Tardes de soledad (Albert Serra)

Las presencias de Albert Serra

Decía Albert Serra minutos antes de proyectar Tardes de soledad en la Filmoteca de Catalunya que la idea de hacer un documental nunca le había interesado, principalmente porque le impedía trabajar aquello que le parecía más complicado al realizar una película: la dirección de actores. Una afirmación propia de un cineasta como Serra, fascinante creador de no-espacios fílmicos en los que la figura del intérprete pueda desenvolver sus cualidades interpretativas en forma de gestos esencialmente significantes. La “dramaturgia de la presencia” defendida por el director catalán entiende el trabajo actoral como una «presencia pura» para acceder al «más allá de la realidad», por eso su metodología está dispuesta a captar la inspiración del actor, a una espera indeterminada del proceso de filmación. «Cualquiera que sea la forma de esta espera, esta produce una tensión, y de algo tan simple como esto surge la puesta en escena más refinada, porque es latente». Tardes de soledad, contemplación reducida a un marco casi primitivo del enfrentamiento entre toro y torero, supone la sublimación de esta espera.
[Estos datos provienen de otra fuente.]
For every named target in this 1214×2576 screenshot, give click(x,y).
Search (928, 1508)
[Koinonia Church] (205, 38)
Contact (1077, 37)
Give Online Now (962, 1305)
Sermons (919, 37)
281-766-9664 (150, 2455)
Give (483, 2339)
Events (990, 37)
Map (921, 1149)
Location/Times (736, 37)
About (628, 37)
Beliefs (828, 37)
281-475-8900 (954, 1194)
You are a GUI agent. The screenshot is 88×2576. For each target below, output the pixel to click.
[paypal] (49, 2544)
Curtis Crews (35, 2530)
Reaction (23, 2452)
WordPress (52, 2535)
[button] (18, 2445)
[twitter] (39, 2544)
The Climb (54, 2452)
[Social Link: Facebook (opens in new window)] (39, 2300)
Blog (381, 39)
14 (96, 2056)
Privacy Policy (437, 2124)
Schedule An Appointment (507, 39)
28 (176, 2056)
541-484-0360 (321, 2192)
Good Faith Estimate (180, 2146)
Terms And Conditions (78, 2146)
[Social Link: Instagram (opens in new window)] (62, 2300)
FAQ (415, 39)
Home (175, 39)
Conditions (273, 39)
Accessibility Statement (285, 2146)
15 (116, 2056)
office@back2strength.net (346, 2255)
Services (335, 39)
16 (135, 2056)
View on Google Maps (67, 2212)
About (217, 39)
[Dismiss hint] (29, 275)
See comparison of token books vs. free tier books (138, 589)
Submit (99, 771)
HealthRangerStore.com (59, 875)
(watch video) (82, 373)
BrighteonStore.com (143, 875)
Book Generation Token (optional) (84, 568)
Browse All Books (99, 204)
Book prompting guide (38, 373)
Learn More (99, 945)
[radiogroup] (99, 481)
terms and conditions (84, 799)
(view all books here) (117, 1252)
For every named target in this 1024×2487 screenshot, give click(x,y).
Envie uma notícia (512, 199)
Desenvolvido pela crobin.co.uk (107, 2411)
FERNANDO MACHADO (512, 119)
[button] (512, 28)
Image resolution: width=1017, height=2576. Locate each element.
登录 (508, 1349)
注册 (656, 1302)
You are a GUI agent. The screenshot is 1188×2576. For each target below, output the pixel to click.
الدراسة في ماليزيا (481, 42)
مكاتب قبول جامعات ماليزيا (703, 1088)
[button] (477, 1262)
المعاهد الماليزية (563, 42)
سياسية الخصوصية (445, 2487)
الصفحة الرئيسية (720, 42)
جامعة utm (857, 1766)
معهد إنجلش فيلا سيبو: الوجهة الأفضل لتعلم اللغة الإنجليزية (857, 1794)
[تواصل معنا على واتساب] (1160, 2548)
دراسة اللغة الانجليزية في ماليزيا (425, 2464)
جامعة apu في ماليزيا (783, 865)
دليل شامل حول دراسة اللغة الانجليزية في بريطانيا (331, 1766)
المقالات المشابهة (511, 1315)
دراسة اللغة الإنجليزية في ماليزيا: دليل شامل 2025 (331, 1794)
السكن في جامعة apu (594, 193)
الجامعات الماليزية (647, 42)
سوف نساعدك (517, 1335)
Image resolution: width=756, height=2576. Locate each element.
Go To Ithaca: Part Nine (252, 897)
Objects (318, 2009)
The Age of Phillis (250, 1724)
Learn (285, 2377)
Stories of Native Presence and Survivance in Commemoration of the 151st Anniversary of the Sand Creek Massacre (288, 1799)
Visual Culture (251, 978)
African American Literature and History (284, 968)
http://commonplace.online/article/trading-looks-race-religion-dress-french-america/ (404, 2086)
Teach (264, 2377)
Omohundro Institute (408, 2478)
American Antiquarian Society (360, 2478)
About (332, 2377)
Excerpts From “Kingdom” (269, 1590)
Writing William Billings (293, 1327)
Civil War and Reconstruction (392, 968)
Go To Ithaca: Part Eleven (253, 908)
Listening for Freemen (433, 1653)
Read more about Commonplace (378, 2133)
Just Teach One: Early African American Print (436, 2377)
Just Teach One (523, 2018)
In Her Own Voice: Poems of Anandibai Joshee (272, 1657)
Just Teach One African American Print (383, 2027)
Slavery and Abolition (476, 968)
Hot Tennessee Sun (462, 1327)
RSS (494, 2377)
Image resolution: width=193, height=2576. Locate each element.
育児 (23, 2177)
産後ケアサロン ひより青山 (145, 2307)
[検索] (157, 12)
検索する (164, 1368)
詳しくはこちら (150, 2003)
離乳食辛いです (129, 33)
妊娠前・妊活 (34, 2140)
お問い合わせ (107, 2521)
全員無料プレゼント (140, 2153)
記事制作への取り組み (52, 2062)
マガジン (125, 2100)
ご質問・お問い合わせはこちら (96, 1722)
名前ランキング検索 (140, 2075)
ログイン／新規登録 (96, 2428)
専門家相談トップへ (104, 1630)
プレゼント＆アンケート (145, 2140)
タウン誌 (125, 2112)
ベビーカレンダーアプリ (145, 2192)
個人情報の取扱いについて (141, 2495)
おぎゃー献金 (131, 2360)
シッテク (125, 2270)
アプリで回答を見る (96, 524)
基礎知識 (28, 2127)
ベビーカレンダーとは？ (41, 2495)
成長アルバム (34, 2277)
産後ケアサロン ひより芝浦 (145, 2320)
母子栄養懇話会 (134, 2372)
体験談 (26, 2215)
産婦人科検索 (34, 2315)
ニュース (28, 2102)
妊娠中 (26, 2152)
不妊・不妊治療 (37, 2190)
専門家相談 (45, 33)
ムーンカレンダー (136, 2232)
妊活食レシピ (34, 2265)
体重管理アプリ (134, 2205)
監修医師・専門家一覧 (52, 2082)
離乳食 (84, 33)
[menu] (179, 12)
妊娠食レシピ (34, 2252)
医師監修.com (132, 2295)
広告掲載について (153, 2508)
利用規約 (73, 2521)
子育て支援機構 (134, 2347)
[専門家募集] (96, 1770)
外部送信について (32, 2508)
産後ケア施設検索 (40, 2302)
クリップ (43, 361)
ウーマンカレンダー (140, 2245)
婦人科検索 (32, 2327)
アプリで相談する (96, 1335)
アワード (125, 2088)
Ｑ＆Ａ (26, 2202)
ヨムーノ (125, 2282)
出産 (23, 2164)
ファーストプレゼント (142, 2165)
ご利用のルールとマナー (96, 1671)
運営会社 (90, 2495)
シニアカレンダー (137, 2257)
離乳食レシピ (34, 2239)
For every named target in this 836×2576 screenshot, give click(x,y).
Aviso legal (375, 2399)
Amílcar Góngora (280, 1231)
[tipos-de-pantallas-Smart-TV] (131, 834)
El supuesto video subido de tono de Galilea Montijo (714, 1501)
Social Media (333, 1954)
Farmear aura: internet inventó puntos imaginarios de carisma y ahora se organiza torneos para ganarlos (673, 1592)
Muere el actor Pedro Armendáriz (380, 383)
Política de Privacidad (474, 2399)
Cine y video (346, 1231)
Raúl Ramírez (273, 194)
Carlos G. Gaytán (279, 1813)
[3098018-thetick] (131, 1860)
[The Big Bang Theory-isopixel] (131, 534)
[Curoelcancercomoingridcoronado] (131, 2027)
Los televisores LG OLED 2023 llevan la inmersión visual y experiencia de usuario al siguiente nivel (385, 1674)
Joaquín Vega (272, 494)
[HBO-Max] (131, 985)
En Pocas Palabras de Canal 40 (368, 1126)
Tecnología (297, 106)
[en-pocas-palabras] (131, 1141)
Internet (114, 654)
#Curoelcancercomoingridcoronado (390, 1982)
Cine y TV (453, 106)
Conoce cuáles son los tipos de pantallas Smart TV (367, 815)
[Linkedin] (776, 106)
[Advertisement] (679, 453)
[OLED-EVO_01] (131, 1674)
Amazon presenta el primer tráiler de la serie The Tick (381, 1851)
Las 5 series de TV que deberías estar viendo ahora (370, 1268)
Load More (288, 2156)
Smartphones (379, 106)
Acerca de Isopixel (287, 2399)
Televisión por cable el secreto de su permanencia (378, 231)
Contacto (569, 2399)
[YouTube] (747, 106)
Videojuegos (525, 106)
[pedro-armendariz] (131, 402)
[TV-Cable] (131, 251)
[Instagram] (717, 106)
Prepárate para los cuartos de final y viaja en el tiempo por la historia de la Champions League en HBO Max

Una valiente exploración de las múltiples significaciones capaces de manifestarse en imágenes brutalmente crueles, sádicas; pero, al mismo tiempo, afectadas por la excelencia física y plástica propia de una danza macabra.

A la primera imagen de un toro en mitad de la noche con la que empieza Tardes de soledad le sigue su consecuente contraplano, el rostro de Andrés Roca Rey esperando a pisar el albero de la plaza de toros, lugar donde Serra fijará su(s) cámara(s) durante prácticamente toda la película, dejando en fuera de campo todo aquello que vaya más allá del toreo. Así, a través del plano contraplano del toro y el torero, Serra ya anuncia la esencialidad con la que tratará los pocos elementos que constituyen su filme. Porque su propuesta formal no es tanto una reducción sino la purificación de un dispositivo de miradas múltiples, embalsamadas magistralmente mediante un montaje que las convierte en una sola. La entrega absoluta, devota, a la presencia del toro y el torero, a lo hipnótico del toreo como acto motivado por una incontenible pulsión de muerte, posibilita la invocación del más allá buscado por Serra y sería un error considerar que, por ello, quedan anulados u obviados los atributos políticos y morales de las imágenes filmadas.

La rigidez, la proximidad, la generosidad y el carácter repetitivo del dispositivo ofrecen una oportunidad al espectador de explorar a fondo un abanico de significaciones, siempre vinculadas a la gestualidad de las presencias humanas y animales, quienes son capaces de reconfigurarlas; sin embargo, en última instancia, recae en nosotros la responsabilidad de interpretarlas. Así pues, aunque es consciente de su implicación (Serra se detiene en la ejecución definitiva de cada toro, regalándole una imagen a sus últimos suspiros de vida), el poner sobre la mesa el debate sobre la tauromaquia no es el principal objetivo de una de las mejores obras recientes sobre el poder de las imágenes para seducir, corromper y, quizá, trascender a un plano desconocido aún por el ojo humano.

Llegados a este punto, me pregunto si el límite espacial (que no audiovisual) autoimpuesto por Serra —con el que juega constantemente y, cabe remarcarlo, le permite realizar un trabajo sonoro extraordinario— alude también a una limitación espiritual que nos impida comprender verdaderamente la misteriosa naturaleza inmanente al toreo. ¿Puede ser, entonces, que la escena más prodigiosa de Tardes de soledad sea aquella en la que vemos y escuchamos los compañeros de Roca Rey dialogar en su coche al volver de una corrida? Repleta de detalles humanos conmovedores (el hombre incapaz de contener las lágrimas al recordar el accidente de su amigo, el rostro de otro reflejado en la ventanilla…), es aquí cuando se nos regala el plano más misterioso y sugerente de la película, y aquel que parece apelar más profundamente a su título: un falso plano subjetivo desde dentro del coche de lo que se supone que mira Roca Rey de vuelta al hotel, tras haber estado a punto de morir frente al toro. Es una imagen, aparentemente, sin ningún sentido expresivo, utilizada para poder pasar fluidamente a la siguiente. No obstante, en esa transición reside también el intento por integrar dentro de la propia película, aunque sea figuradamente, la mirada de la presencia filmada. En esos segundos, desvalijándose por completo en busca de una pureza imposible, Tardes de soledad conecta con la dimensión más frágil, solitaria y humana de la realidad.